There was the sound of splintering wood and then he came back and tossed a section of the bulwarks into the cockpit at my feet. ‘The bow wave did that.’ He sat down beside me again. ‘It isn’t good enough, John. The boat hasn’t been surveyed and for all you know the hull may be as rotten as the gear after lying for two years on a French mud bank.’
‘The hull’s all right,’ I told him. I was calmer now. ‘There are a couple of planks to be replaced and she needs restopping. But that’s all. I went over every inch of her with a knife before I bought her. The wood is absolutely sound.’
‘And what about the fastenings?’ His right eyebrow lifted slightly. ‘Only a surveyor could tell you whether the fastenings-’
‘I told you, I’m having her surveyed as soon as we reach Lymington.’
‘Yes, but that doesn’t help us now. If this gale comes up on us suddenly … I’m a prudent mariner,’ he added. ‘I like the sea, but it’s not a creature I want to take liberties with.’
‘Well, I can’t afford to be prudent,’ I said. ‘Not right now.’
Mike and I had just formed a small salvage company and every day we delayed getting the boat to England for conversion was a day lost out of our diving season. He knew that.
‘I’m only suggesting you steer a point off your direct course,’ he said. ‘Close-hauled we can just about lay for Hanois on Guernsey Island. We’ll then II be in a position to take advantage of the wind when it backs and run for shelter to Peter Port.’
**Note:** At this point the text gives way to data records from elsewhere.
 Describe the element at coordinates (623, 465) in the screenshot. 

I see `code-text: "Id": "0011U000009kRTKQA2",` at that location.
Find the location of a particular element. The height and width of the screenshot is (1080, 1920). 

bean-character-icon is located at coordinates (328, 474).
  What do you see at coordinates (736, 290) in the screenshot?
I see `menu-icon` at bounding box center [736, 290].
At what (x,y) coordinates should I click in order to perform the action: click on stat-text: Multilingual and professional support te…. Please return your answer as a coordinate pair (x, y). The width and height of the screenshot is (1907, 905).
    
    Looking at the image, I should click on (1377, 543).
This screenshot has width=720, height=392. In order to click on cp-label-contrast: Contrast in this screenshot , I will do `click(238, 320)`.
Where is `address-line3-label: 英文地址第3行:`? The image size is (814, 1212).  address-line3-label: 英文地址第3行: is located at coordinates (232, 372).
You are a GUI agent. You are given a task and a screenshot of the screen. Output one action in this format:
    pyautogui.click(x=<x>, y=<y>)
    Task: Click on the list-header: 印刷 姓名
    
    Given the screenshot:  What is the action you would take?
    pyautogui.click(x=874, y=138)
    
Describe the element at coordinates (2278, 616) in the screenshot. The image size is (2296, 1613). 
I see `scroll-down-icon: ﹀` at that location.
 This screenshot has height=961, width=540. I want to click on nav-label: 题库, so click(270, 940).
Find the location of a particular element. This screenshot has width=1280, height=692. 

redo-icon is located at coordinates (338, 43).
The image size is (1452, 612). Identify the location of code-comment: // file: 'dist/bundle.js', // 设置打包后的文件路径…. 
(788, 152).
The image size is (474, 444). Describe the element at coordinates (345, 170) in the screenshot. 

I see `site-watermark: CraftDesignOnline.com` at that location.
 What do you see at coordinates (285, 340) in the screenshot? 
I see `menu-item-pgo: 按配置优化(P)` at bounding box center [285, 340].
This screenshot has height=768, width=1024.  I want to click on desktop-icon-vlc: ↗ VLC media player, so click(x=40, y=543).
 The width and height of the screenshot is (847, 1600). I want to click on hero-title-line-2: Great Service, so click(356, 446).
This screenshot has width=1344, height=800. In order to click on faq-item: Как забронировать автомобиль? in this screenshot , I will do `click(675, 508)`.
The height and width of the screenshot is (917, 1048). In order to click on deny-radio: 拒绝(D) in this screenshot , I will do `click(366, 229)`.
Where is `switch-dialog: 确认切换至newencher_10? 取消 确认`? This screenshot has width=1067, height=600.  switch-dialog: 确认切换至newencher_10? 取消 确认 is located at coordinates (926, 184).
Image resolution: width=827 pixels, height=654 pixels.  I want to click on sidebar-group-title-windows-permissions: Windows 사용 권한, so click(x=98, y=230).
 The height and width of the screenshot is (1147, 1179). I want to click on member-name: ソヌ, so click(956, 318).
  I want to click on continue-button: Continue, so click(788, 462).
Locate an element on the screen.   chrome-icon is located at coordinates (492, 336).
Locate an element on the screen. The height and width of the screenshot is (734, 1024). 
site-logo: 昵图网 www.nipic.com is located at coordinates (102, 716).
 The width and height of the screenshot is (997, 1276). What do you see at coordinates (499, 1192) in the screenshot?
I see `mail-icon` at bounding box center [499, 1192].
Of course… I rubbed my hand over my eyes. I should have known what he was driving at. But I was tired and the steamer incident had left me badly shaken. It was queer the way the vessel had sailed right through us like that.
‘It won’t help your salvage venture if you smash the boat up.’ Hal’s voice cut across my thoughts. He had taken my silence for refusal. ‘Apart from the gear, we’re not very strongly crewed.’
That was true enough. There were only the three of us. The fourth member of the crew, Ian Baird, had been sea-sick from the time we had left Morlaix. And she was a biggish boat for three to handle — a forty-tonner. ‘Very well,’ I said. ‘We’ll head for Guernsey.’
He nodded as though he’d known it all along. ‘You’ll need to steer North 65 degrees East then.’
I turned the wheel, giving her starboard helm, and watched the compass card swing to the new course. He must have been working out the course in the charthouse just before the steamer came up on us. ‘I take it you worked out the distance, too?’
‘Fifty-four miles. And at this rate,’ he added, ‘it’ll be daylight long before we get there.’
An uneasy silence settled between us. I could hear him sucking at his empty pipe, but I kept my eyes on the compass and didn’t look at him. Damn it, I should have thought of Peter Port for myself! But there’d been so much to do at Morlaix getting the boat ready … I’d just about worked myself to a standstill before ever we put to sea.
‘That ship.’ His voice came out of the darkness at my side, a little hesitant, bridging the gap of my silence. ‘Damned queer,’ he murmured. ‘You know, if there really was nobody on board …’ He checked and then added, half-jokingly, That would have been a piece of salvage that would have set you up for life.’ I thought I sensed a serious note underlying his words, but when I glanced at him he shrugged his shoulders and laughed. ‘Well, I think I’ll turn in again now.’ He got up and his ‘good night’ floated back to me from the dark gap of the charthouse.
Shortly afterwards Mike brought me a mug of hot soup. He stayed and talked to me whilst I drank it, speculating wildly about the Mary Deare. Then he, too, turned in and the blackness of the night closed round me. Could there really have been nobody on the bridge? It was too fantastic — an empty ship driving pell mell up the Channel. And yet, cold and alone, with the pale glimmer of the sails swooping above me and the dismal dripping of mist condensed on the canvas, anything seemed possible.